• EXERCISE AIM: Reproduce word for word the part of the "No Regrets" text starting with "Regret 2: I" and going on through "it’s her turn.".

• SELECTED EXCERPT:
☆ ☆ ☆ ☆ ☆ ☆ ☆

No Regrets – by Robin Archbold
The subject matter, especially the first two regrets, resonated so powerfully with my wife, Jo and I (49 and 63 years old) that we’ve decided to change our lives before it’s too late.
Regret 1: I wish I’d had the courage to live a life true to myself, not the life others expected of me.
Regret 2: I wish I didn’t work so hard.
I have had a love affair with words, written, spoken and sung, from a very early age. I took a 30-year hiatus as I attended to my careers and family. I returned to writing and performing poetry after my divorce in 1998. Twenty years of real estate and three bouts of depression later, I sold my agency in 2006 to pursue my creative dreams at the age of 53. I was fortunate to have the support of Jodie who worked as a nurse educator and then nurse practitioner while I gained a creative writing degree and performed my poetry and storytelling at major festivals and other venues throughout Australia. Now it’s her turn.
Jodie’s always had an aptitude for art, but was discouraged by her high school art teacher’s opinion of her work as ‘too cute’. In her early 20s, a chance tour with famous illustrator Alan Lee (Lord of the Rings, The Hobbit, Faeries with Brian Froud) of his barn studio in Devon validated her passion for fantasy and folklore. She renewed sculpting and drawing her favourite subjects. For the next quarter-century she learned and honed a range of skills.

☆ ☆ ☆ ☆ ☆ ☆ ☆

• ENTRIES SHOWN:
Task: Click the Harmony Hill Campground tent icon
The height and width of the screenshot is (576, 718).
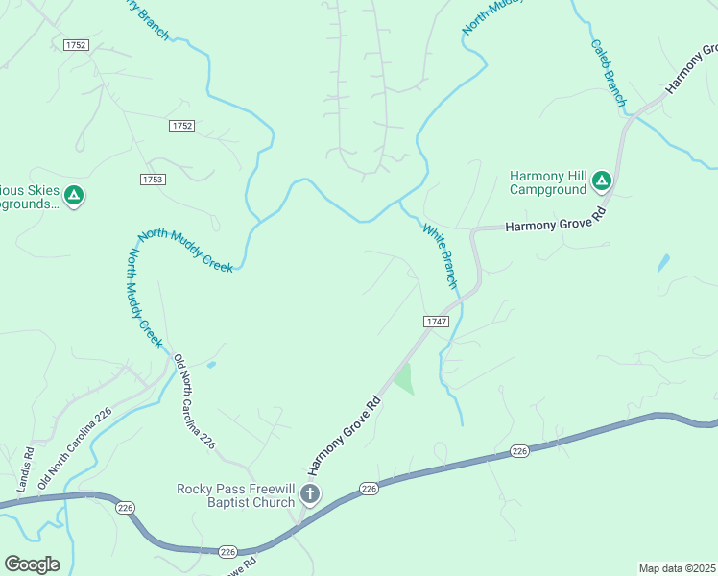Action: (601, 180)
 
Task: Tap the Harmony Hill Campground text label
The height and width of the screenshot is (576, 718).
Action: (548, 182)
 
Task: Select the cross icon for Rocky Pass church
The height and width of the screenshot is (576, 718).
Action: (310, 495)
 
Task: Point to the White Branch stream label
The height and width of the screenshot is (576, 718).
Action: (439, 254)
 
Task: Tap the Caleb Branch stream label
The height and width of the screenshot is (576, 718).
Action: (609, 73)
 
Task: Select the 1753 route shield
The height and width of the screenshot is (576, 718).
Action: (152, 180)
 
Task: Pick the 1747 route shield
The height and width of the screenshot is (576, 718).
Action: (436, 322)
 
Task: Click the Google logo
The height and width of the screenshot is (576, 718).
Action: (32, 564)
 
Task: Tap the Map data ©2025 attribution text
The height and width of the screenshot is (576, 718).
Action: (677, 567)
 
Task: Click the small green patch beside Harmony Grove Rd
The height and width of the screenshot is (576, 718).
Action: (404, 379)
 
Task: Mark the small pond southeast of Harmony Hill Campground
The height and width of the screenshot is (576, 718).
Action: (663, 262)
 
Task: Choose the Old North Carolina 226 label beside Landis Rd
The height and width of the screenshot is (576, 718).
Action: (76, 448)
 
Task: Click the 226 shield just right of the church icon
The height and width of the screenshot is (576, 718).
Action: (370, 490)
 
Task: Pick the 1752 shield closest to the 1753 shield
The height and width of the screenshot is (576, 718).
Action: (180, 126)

☆ ☆ ☆ ☆ ☆ ☆ ☆

• RESULT OF THIS EXERCISE:
Regret 2: I wish I didn’t work so hard.
I have had a love affair with words, written, spoken and sung, from a very early age. I took a 30-year hiatus as I attended to my careers and family. I returned to writing and performing poetry after my divorce in 1998. Twenty years of real estate and three bouts of depression later, I sold my agency in 2006 to pursue my creative dreams at the age of 53. I was fortunate to have the support of Jodie who worked as a nurse educator and then nurse practitioner while I gained a creative writing degree and performed my poetry and storytelling at major festivals and other venues throughout Australia. Now it’s her turn.